**What is needed**
Transcribe the entries below without changing a word, and omit every picture.

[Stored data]

========================

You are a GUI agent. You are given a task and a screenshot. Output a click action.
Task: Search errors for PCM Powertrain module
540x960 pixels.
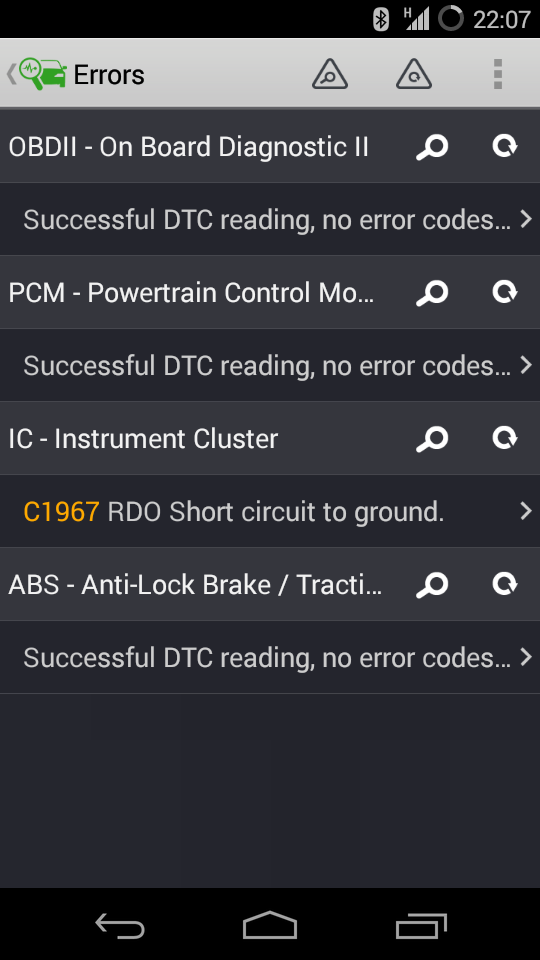click(x=432, y=293)
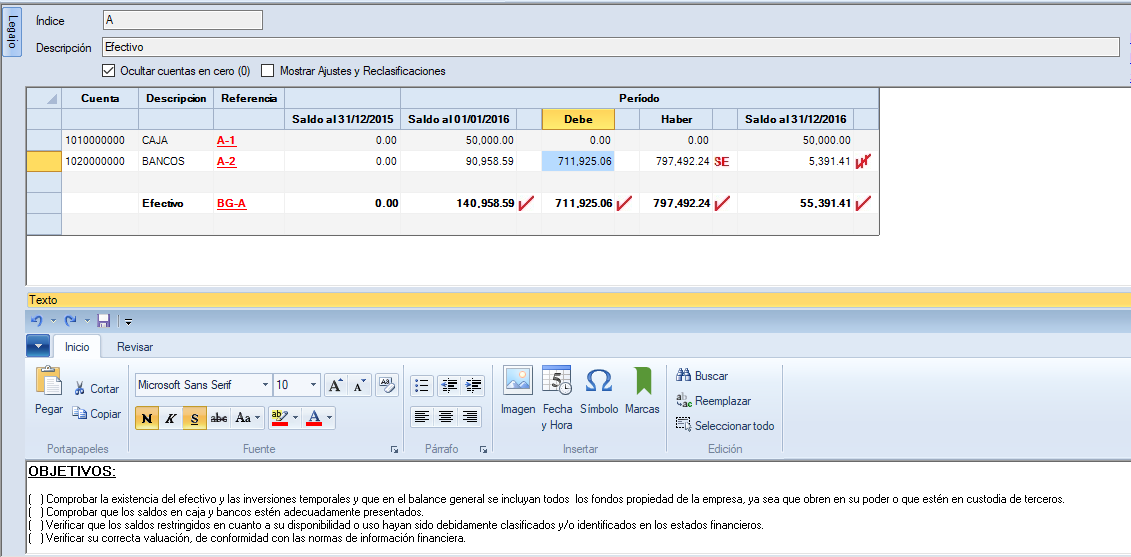Click the save diskette icon
The height and width of the screenshot is (557, 1131).
(x=103, y=321)
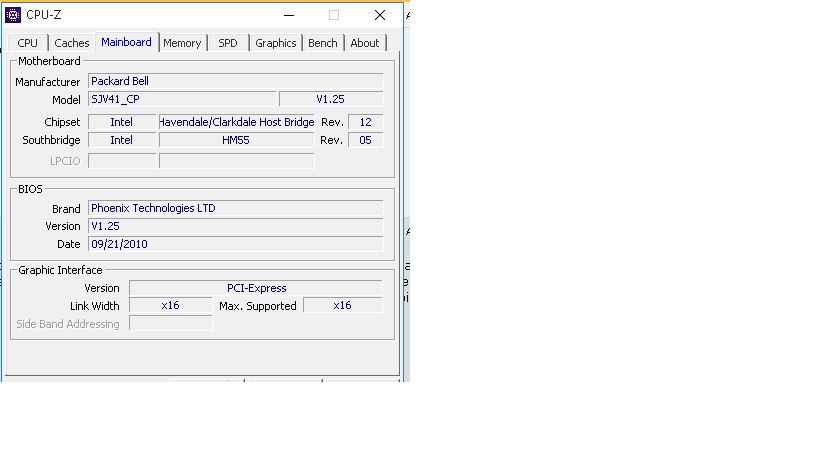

========================

**Task response**
You are a GUI agent. You are given a task and a screenshot. Output a click action.
Task: Search errors for PCM Powertrain module
540x960 pixels.
click(x=432, y=293)
Click the save diskette icon
The height and width of the screenshot is (557, 1131).
(x=103, y=321)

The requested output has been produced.